Posted Mon Jan 1, 2018 5:24 AM

I didn't check but if there are small form pure 6502s being made those four external chips required to make it a SALLY could easily be added in the smallest SMD cases they come in today and put on a PCB the size of the old DIL40.

I also haven't checked a lot about the SID replacement but this looks like a drop in replacement with DIL40 PCB size.

The true sad thing is that all of the dedicated Atari VLSI's apparently have a very good design, because the vast majority simply keeps going, way, way, waaaaayyyynbeyond their expected lifetime....I'm actually convinced most VLSIs die due to power supplies going bad and/or Commodore 64 power supplies being tried on A8's.

The Commodore designers weren't as good at designing reliable chips. History tells that they tried to get a video chip running when the 800 was already on the market for two years but they couldn't get it to work.
Their later working chips like the VIC-2 and SID run really hot and thus die a lot sooner than Atari's VLSIs.

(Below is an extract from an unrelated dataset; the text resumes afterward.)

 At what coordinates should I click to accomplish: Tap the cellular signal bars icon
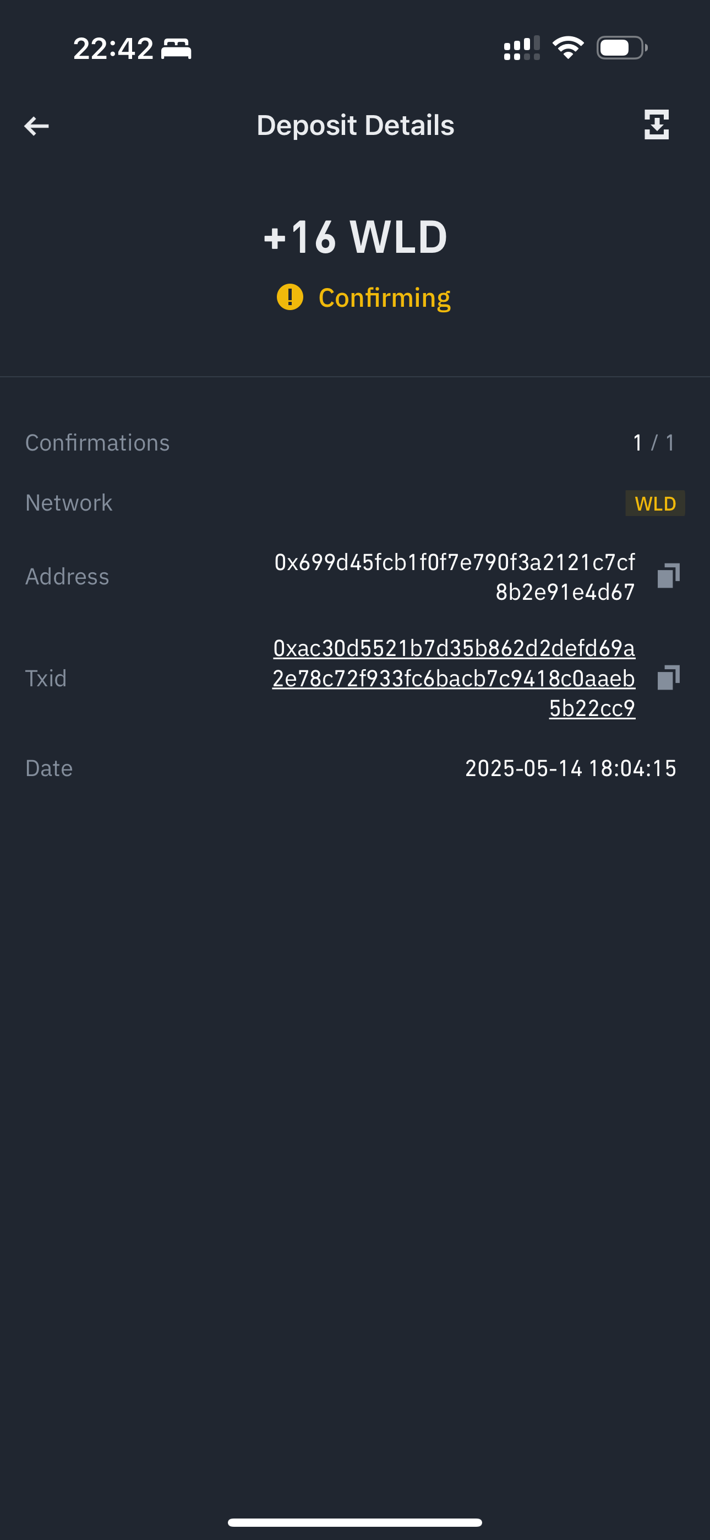pos(522,48)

There would be two ways to get replacement chips:
1) find the original films at one of the companies , (or deliver new ones that have been reverse engineered )that produced these chips for Atari and have them produced again. This will be very hard to get done for a good price nu it is not impossible. F.I. Certain DAC chips (Digital Analogue Converters) are still so popular that prices for them went up to about 27 dollars. The company who produced them in the 80s apparently noticed this, figured there was good money in this and restarted production. Guess at what price they sell them for (while there is zero development costs). Their bad luck is that the Chinese sell copies which work just as good and cost about 1,50'dollar.

Which would be another idea: if there are complete and 100% correct films in the hands of "us"....we would "only" need to find a Chinese factory........not impossible.....

2) FPGA. Very often I hear and read that a FPGA emulates another chip, or complete hardware. This is not true....it is equal to the original hardware. Emulation is a processor/computer mimicking another (old) computer or chip, but howevermfast, it is still,doing it step by step....an FPGA is direct, electrically exactly like the original. Anyway, it has been possible to create FPGA replacements for the A8 VLSIs for quite a long time already....but until now it was simply a lot cheaper to buy new old stock chips. I think for POKEY we are now getting the situation where the price of an FPGA replacement would be about the same as an original NOS one....so hopefully this will change the situation.

However....there are already FPGAs around (Eclaire)....one chip containing an entire A8. Imhave no experience with them yet, but I have owned two FGPA based arcade (Williams) PCBs. These still used an original separate processor....but everything else on the original PCBs (loads of standard TTL chips) was in FPGA and this worked absolutely 100% like the original boards.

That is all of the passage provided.